Mozilla has released Thunderbird 1.5, the latest version of its e-mail client. The company said that it offered several new features, including better security, automatic updating and other enhancements aimed at providing a more user-friendly e-mail experience.
The software is available as a free download.
According to Scott MacGregor, technical lead on Thunderbird for Mozilla, there have been 18 million downloads so far of the software, which appeals to both consumer and business users. He said that while most think of Thunderbird as a good alternative for a consumer application such as Microsoft's Outlook Express, it also is comparable to enterprise e-mail software such as IBM's Lotus Notes and Microsoft's Outlook.
MacGregor said some large corporations have migrated to Thunderbird for their corporate e-mail, several of those deployments having more than 40,000 users on the system. However, he said he is not at liberty to provide the names of those companies.
Among the new security features in Thunderbird 1.5 are Kerberos authentication and integration with server-side spam filtering. The new client also includes a built-in phishing detector to help protect users against e-mail scams, providing an "extra line of defense" for preventing users from getting caught up in e-mail identity- and information-theft scams, MacGregor said.
Improvements to the user experience in Thunderbird 1.5 include auto-saving of e-mails in progress as drafts and automatic spell-checking as an e-mail user types a message. MacGregor also noted that the new automatic updating feature of Thunderbird 1.5 will make users particularly happy, since it means they don't have to keep checking back at the Mozilla website for the periodic stability builds the Thunderbird team provides for the e-mail client.
"Before youd have to hear there was an update, or on your own periodically check and see if there's a new product release," he said. "Now we'll let you know." Mozilla also added automatic software updating to its popular Firefox browser in the last release of that offering, Firefox 1.5.

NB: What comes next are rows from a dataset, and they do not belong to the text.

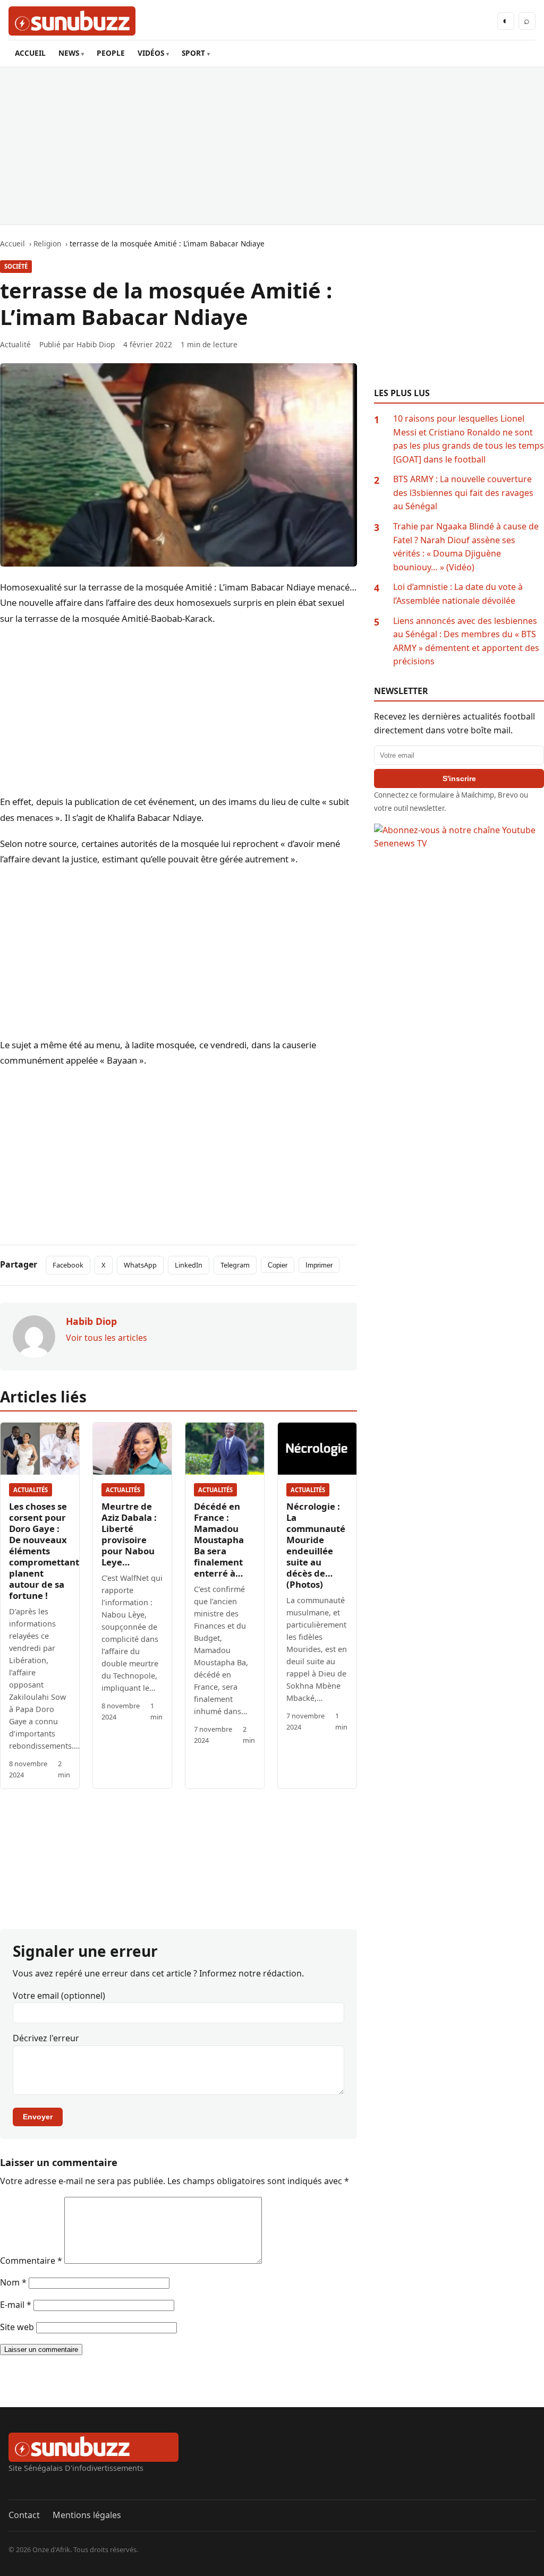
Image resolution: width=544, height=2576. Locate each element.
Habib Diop (95, 344)
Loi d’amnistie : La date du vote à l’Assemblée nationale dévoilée (458, 593)
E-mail (15, 2304)
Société (16, 266)
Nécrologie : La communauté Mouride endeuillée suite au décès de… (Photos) (315, 1545)
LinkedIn (188, 1265)
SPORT (193, 53)
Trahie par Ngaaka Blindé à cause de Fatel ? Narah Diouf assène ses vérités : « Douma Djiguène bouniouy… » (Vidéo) (466, 546)
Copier (277, 1265)
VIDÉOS (151, 53)
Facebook (68, 1265)
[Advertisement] (272, 146)
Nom (13, 2282)
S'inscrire (459, 778)
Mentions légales (87, 2515)
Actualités (30, 1490)
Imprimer (319, 1265)
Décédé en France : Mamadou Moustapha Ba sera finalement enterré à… (219, 1539)
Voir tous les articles (106, 1337)
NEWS (68, 53)
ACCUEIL (30, 53)
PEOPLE (111, 53)
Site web (17, 2327)
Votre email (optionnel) (59, 1995)
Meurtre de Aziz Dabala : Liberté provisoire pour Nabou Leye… (129, 1534)
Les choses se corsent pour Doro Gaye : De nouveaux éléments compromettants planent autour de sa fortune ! (46, 1551)
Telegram (235, 1265)
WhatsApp (140, 1265)
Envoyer (38, 2116)
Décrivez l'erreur (46, 2038)
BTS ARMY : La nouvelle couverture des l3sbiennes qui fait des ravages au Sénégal (463, 492)
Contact (24, 2515)
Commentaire (31, 2260)
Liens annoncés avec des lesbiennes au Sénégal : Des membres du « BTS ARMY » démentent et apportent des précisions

Thunderbird 1.5 also has new support for podcasting, as well as improvements to how the client deals with RSS feeds. Thunderbird 1.5 allows users to access podcasts via a dialog box that provides access to a "helper" application such as a web browser or audio player. The e-mail client can detect whether the podcast is an audio or video file and will play it using the correct player on a user's computer, MacGregor said.